→ **What needs to be done**
Below is a set of entries. Reproduce exactly the lines from the one containing "This screenshot has height=435, width=1024." through the end, both included.

→ **Task data**

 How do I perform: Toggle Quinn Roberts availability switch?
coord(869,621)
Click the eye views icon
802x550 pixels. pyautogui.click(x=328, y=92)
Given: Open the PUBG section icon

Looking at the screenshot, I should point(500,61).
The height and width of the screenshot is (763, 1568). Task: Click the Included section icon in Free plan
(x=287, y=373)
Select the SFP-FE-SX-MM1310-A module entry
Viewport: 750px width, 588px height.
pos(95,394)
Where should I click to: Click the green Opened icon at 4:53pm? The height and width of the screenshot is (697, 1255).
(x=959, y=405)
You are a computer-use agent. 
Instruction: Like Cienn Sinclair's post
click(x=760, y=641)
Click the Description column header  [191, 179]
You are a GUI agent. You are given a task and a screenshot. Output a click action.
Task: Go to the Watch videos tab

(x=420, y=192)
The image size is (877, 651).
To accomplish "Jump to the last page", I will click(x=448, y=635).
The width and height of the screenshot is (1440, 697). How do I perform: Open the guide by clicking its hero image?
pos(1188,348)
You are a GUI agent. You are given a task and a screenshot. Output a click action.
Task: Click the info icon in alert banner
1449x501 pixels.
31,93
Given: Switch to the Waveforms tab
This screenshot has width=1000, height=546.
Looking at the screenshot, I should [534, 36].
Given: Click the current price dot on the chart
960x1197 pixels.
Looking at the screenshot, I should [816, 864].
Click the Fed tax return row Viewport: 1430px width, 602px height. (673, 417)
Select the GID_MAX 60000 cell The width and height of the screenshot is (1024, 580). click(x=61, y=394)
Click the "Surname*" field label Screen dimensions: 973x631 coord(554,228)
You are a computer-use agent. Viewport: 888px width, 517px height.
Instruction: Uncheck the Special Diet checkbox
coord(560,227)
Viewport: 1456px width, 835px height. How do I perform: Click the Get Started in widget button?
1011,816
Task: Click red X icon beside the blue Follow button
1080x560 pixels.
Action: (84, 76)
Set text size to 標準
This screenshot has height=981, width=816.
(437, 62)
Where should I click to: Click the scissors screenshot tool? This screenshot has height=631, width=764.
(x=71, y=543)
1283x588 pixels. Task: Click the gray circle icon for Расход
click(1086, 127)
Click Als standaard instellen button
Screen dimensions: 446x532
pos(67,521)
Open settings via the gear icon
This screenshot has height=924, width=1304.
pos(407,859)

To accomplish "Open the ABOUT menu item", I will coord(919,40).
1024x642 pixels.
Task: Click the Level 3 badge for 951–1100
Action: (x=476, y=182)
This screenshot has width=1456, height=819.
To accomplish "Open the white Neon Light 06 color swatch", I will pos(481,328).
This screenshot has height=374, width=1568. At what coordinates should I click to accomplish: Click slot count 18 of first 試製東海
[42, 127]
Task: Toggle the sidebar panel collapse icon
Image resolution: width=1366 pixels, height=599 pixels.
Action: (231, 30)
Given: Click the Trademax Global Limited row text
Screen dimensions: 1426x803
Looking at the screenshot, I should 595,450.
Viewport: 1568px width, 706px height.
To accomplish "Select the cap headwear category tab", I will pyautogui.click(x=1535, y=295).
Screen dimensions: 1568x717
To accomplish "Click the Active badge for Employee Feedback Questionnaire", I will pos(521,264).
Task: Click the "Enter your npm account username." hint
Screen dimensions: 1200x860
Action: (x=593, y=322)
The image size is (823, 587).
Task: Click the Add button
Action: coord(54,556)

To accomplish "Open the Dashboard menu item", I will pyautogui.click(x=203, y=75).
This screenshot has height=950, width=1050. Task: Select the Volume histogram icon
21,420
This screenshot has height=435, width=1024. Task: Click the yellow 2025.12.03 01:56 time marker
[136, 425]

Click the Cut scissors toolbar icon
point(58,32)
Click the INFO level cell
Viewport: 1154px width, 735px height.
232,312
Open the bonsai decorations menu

→ **The answer**
This screenshot has height=435, width=1024. Task: Click the yellow 2025.12.03 01:56 time marker
[136, 425]

Click the Cut scissors toolbar icon
point(58,32)
Click the INFO level cell
Viewport: 1154px width, 735px height.
232,312
Open the bonsai decorations menu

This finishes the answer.